4. But the Venerable Ánanda was unable to grasp the plain suggestion, the significant prompting, given by the Blessed One. As though his mind was influenced by Mara, [22] he did not beseech the Blessed One: "May the Blessed One remain, O Lord!. May the Happy One remain, O Lord, throughout the world-period, for the welfare and happiness of the multitude, out of compassion for the world, for the benefit, well being, and happiness of gods and men!"
and later...
48. At these words the Venerable Ánanda spoke to the Blessed One, saying: "May the Blessed One remain, O Lord! May the Happy One remain, O Lord, throughout the world-period, for the welfare and happiness of the multitude, out of compassion for the world, for the benefit, well being, and happiness of gods and men!"
49. And the Blessed One answered, saying: "Enough, Ánanda. Do not entreat the Tathágata, for the time is past, Ánanda, for such an entreaty."
50-51. But for a second and a third time, the Venerable Ánanda said to the Blessed One: "May the Blessed One remain, O Lord!
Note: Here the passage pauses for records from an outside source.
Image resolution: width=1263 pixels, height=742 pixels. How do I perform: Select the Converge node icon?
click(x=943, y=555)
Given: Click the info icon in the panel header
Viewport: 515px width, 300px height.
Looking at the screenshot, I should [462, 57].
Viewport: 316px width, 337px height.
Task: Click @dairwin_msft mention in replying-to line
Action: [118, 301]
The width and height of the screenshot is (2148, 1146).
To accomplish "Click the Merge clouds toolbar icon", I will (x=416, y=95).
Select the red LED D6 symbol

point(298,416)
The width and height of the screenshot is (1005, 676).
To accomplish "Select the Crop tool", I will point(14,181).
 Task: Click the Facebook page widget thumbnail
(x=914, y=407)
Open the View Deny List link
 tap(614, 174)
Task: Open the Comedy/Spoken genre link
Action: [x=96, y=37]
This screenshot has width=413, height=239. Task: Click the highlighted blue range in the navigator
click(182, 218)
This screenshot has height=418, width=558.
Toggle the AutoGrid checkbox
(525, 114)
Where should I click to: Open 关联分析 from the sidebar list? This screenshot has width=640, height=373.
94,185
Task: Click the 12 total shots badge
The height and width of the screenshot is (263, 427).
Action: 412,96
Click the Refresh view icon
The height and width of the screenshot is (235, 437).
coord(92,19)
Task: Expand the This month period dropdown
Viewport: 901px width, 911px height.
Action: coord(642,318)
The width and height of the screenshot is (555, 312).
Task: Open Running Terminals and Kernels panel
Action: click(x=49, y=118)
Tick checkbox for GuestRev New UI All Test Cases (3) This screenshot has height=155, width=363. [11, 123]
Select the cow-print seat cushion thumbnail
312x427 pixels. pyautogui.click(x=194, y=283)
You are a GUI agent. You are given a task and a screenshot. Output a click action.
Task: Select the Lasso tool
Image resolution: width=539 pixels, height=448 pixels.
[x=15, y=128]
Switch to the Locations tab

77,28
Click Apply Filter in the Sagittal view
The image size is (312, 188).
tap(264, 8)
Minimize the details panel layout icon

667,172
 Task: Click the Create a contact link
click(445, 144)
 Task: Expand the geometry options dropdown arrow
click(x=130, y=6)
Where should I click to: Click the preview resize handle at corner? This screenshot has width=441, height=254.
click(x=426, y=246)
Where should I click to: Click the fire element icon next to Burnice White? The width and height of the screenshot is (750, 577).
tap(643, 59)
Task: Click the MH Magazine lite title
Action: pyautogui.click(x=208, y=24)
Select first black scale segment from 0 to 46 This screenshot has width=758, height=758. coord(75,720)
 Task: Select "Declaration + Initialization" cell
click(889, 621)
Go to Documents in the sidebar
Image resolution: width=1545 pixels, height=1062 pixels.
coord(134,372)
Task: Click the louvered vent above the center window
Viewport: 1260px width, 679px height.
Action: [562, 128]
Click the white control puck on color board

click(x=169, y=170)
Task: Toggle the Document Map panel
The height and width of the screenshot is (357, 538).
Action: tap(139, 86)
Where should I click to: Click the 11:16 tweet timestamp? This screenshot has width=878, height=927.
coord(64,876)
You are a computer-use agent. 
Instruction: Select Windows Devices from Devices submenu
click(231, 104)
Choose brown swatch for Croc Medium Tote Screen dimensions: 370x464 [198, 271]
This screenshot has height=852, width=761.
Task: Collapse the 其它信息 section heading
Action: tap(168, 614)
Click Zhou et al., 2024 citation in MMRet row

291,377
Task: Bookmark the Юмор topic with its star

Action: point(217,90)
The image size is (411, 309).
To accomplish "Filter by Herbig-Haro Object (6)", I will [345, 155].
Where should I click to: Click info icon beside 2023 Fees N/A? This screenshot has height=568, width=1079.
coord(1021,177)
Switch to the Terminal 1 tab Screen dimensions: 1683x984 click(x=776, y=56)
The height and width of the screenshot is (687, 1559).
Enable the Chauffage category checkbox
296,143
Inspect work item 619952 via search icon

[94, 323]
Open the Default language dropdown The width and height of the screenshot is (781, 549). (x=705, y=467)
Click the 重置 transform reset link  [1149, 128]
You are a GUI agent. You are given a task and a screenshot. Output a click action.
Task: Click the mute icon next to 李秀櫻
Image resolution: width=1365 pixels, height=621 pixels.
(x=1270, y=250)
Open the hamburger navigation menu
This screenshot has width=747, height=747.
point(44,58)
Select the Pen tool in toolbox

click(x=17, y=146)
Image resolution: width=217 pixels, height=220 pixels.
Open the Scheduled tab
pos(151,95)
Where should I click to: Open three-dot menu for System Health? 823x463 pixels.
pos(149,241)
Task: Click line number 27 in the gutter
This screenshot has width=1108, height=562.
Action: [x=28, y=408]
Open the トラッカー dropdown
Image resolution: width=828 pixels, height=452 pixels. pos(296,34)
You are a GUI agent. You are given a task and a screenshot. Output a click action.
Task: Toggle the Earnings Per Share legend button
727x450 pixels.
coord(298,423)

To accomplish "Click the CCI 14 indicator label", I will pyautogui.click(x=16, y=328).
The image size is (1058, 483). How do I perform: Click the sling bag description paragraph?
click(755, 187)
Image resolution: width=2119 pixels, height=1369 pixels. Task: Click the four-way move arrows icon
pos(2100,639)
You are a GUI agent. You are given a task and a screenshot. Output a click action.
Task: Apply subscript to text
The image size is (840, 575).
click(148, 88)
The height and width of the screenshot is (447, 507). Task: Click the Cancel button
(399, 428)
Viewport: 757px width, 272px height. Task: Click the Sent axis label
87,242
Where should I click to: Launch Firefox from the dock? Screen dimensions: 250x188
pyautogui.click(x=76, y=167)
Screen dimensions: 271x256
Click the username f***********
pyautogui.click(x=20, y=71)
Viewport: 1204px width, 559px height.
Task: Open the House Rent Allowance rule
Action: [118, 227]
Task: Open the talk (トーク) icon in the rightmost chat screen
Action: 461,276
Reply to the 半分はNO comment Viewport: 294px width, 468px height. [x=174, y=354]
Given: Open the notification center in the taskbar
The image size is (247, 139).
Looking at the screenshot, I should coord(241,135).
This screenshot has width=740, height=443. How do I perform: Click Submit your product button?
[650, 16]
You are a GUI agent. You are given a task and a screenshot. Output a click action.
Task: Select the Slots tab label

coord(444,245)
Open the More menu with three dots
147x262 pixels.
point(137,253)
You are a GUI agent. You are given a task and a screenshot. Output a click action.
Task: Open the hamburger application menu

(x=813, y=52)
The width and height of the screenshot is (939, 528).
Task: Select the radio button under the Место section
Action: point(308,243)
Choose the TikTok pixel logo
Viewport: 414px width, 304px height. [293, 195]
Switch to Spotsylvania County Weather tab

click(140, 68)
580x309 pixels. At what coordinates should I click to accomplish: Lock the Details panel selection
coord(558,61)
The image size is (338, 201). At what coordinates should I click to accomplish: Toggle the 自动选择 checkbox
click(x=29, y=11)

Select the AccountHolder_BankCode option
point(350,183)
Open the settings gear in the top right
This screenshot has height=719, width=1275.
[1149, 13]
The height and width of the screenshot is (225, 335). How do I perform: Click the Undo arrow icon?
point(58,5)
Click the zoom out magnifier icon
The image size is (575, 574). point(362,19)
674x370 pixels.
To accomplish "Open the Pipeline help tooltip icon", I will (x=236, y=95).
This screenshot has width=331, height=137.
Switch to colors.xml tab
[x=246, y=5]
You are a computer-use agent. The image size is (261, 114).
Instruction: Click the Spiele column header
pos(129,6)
May the Happy One remain, O Lord, throughout the world-period, for the welfare and happiness of the multitude, out of compassion for the world, for the benefit, well being, and happiness of gods and men!"
52. Then the Blessed One said: "Do you have faith, Ánanda, in the Enlightenment of the Tathágata?" And the Venerable Ánanda replied: "Yes, O Lord, I do." "Then how, Ánanda, can you persist against the Tathágata even up to the third time?"
53. Then the Venerable Ánanda said: "This, O Lord, I have heard and learned from the Blessed One himself when the Blessed One said to me: 'Whosoever, Ánanda, has developed, practiced, employed, strengthened, maintained, scrutinized, and brought to perfection the four constituents of psychic power could, if he so desired, remain throughout a world-period or until the end of it. The Tathágata, Ánanda, has done so. Therefore the Tathágata could, if he so desired, remain throughout a world-period or until the end of it.'"
54. "And did you believe it, Ánanda?" "Yes, O Lord, I did." "Then, Ánanda, the fault is yours. Herein have you failed, inasmuch as you were unable to grasp the plain suggestion, the significant prompting given by the Tathágata, and you did not then entreat the Tathágata to remain. For if you had done so, Ánanda, twice the Tathágata might have declined, but the third time he would have consented. Therefore, Ánanda, the fault is yours; herein have you failed.
Maybe you can help me understand this Jhananda.
So - at least until the world/universe implodes back into the Godhead, an arahant or full-on saint does, or can, maintain a positive immortality, in which he can still say "I exist."
Is this the power of a nonreturner, which an arahant keeps after becoming an arahant?
Are there some saintly people, like Christ or others, who maintain a "positive existence," while others have gone into Nirvana?